▶ _Stored items_:
>>
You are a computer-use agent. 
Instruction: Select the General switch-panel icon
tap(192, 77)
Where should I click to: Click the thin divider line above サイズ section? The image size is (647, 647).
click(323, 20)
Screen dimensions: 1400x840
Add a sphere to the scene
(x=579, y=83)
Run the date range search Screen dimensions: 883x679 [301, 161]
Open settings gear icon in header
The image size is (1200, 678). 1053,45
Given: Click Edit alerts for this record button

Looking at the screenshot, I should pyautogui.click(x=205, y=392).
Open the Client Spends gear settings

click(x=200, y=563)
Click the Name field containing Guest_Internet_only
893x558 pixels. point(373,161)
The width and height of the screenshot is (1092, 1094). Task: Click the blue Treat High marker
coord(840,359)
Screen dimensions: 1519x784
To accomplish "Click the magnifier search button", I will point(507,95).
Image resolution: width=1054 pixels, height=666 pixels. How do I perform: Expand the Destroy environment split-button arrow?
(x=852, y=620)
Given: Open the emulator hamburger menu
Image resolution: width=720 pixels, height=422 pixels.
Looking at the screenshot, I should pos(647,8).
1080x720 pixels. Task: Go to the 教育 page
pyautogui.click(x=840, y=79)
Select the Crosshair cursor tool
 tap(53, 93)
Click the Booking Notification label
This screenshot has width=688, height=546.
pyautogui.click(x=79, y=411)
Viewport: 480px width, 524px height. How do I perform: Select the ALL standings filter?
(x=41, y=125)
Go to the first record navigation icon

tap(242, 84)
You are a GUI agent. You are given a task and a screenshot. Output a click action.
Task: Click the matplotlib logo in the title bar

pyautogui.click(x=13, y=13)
<<
▶ _Problem statement_:
Find "Where should I" in the records. Copy its line and every line after it, exactly, through the last one.

▶ _Exercise result_:
Where should I click to: Click the thin divider line above サイズ section? The image size is (647, 647).
click(323, 20)
Screen dimensions: 1400x840
Add a sphere to the scene
(x=579, y=83)
Run the date range search Screen dimensions: 883x679 [301, 161]
Open settings gear icon in header
The image size is (1200, 678). 1053,45
Given: Click Edit alerts for this record button

Looking at the screenshot, I should pyautogui.click(x=205, y=392).
Open the Client Spends gear settings

click(x=200, y=563)
Click the Name field containing Guest_Internet_only
893x558 pixels. point(373,161)
The width and height of the screenshot is (1092, 1094). Task: Click the blue Treat High marker
coord(840,359)
Screen dimensions: 1519x784
To accomplish "Click the magnifier search button", I will point(507,95).
Image resolution: width=1054 pixels, height=666 pixels. How do I perform: Expand the Destroy environment split-button arrow?
(x=852, y=620)
Given: Open the emulator hamburger menu
Image resolution: width=720 pixels, height=422 pixels.
Looking at the screenshot, I should pos(647,8).
1080x720 pixels. Task: Go to the 教育 page
pyautogui.click(x=840, y=79)
Select the Crosshair cursor tool
 tap(53, 93)
Click the Booking Notification label
This screenshot has width=688, height=546.
pyautogui.click(x=79, y=411)
Viewport: 480px width, 524px height. How do I perform: Select the ALL standings filter?
(x=41, y=125)
Go to the first record navigation icon

tap(242, 84)
You are a GUI agent. You are given a task and a screenshot. Output a click action.
Task: Click the matplotlib logo in the title bar

pyautogui.click(x=13, y=13)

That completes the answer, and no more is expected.